** begin **

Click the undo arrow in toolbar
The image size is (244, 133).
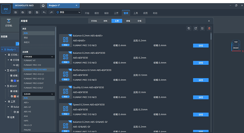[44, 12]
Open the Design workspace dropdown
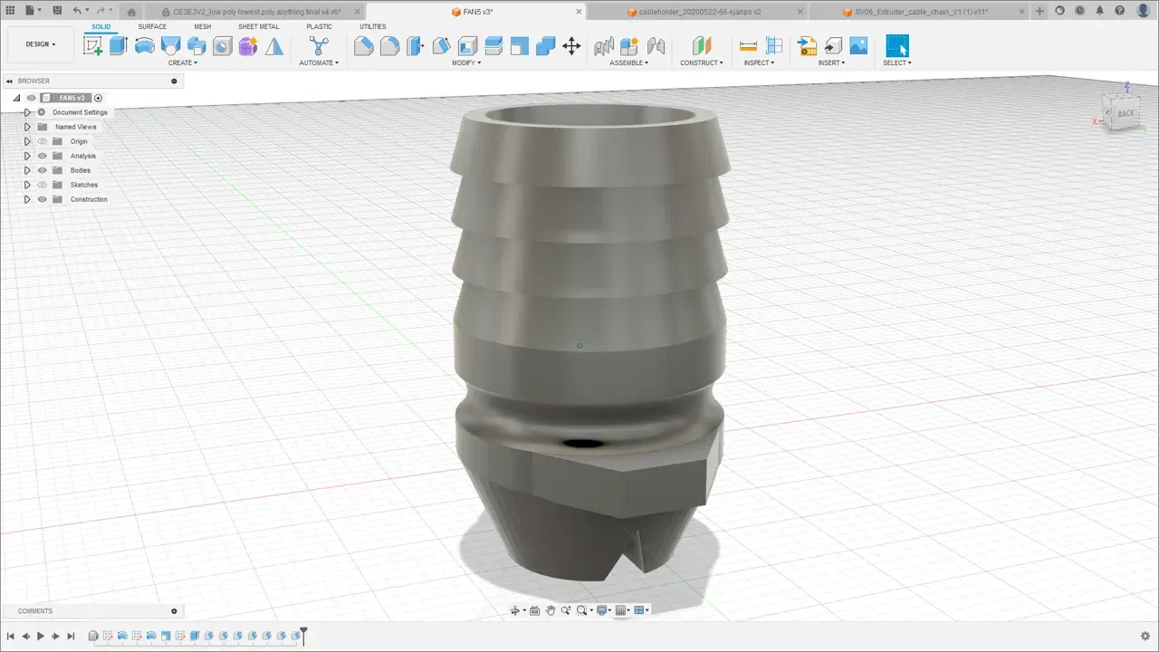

** end **
** begin **

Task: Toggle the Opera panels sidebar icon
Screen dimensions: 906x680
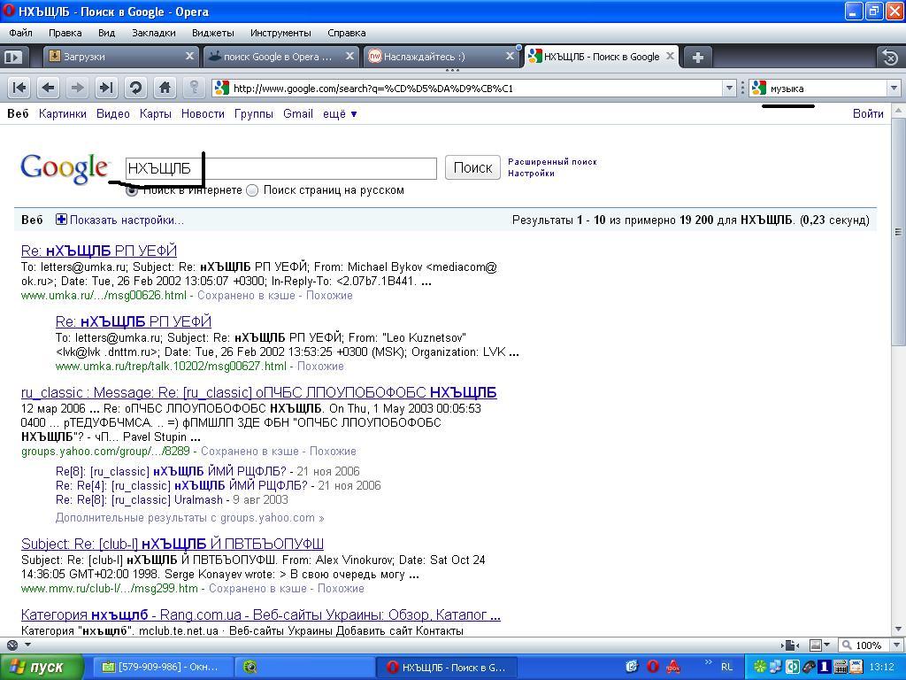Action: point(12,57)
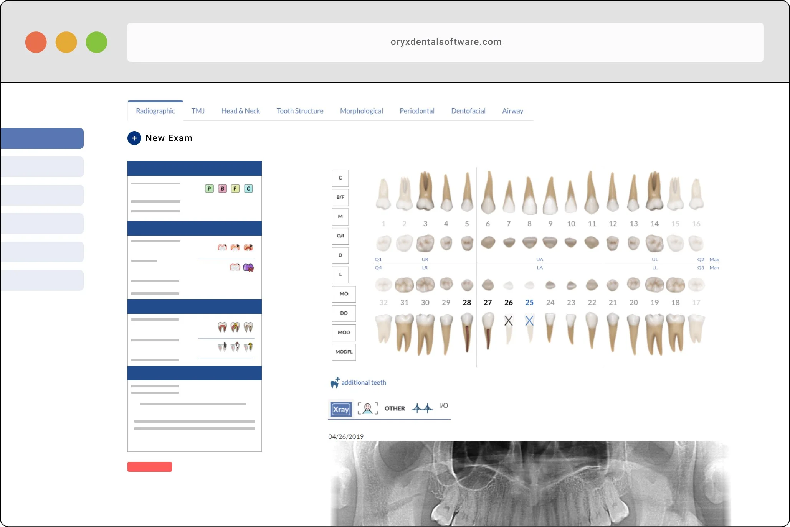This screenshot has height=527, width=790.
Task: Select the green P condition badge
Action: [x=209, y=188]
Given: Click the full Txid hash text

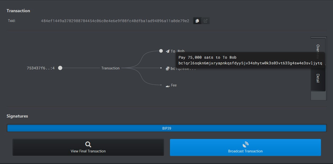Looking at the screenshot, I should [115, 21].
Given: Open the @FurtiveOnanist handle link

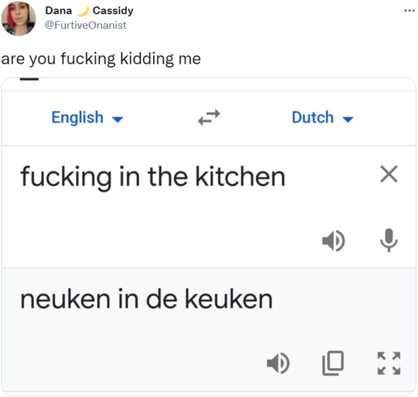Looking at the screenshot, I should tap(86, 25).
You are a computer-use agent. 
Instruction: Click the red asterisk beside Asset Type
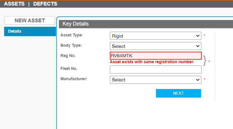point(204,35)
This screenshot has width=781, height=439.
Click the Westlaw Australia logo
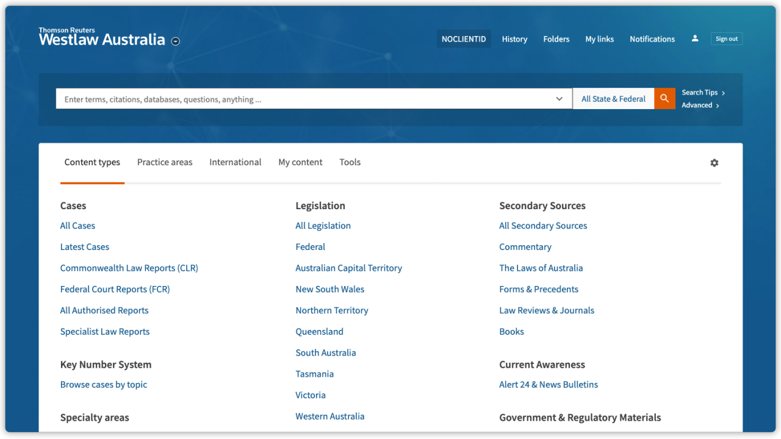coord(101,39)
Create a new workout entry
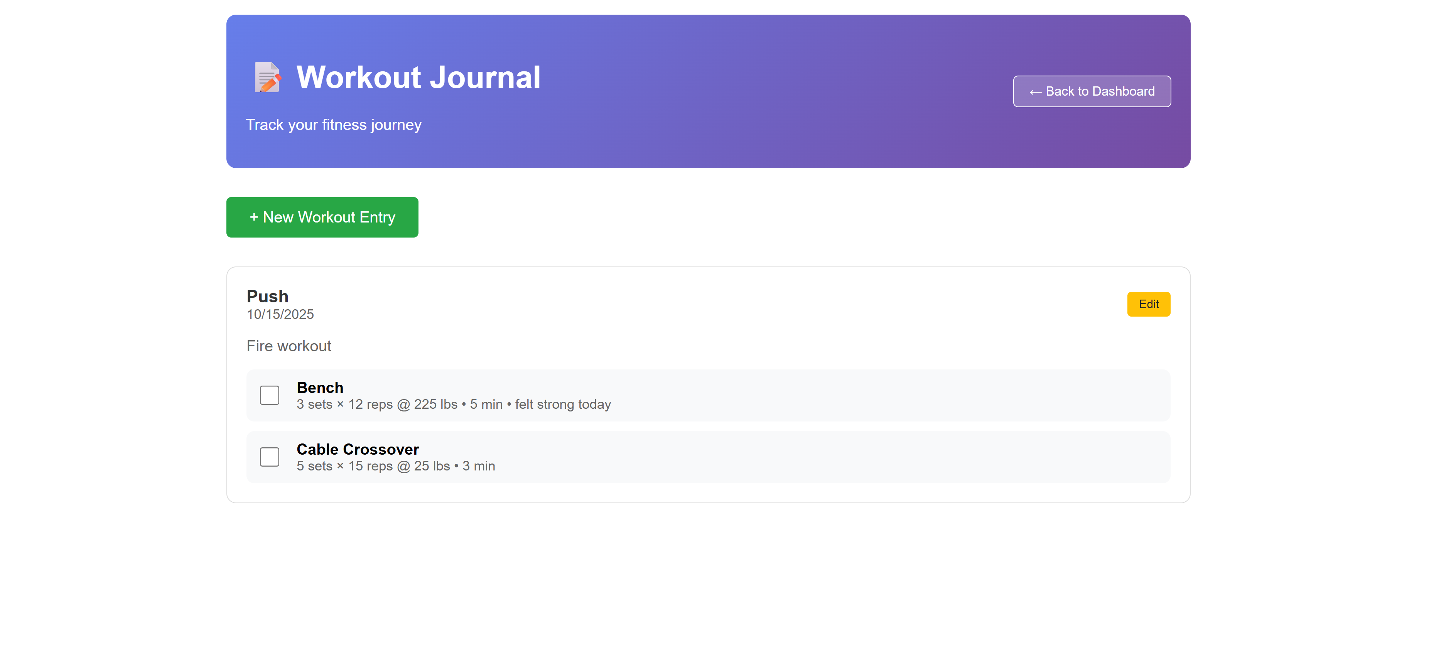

** end **

• Written problem
Please rewrite the entries from the line with "This screenshot has width=781, height=439." up to and including the line with "Create a new workout entry", swapping "Westlaw Australia logo" for "Westlaw Australia banner" and keeping everything else the same. Leave the pictures out of your answer.

• Complete answer
This screenshot has width=781, height=439.
Click the Westlaw Australia banner
coord(101,39)
Create a new workout entry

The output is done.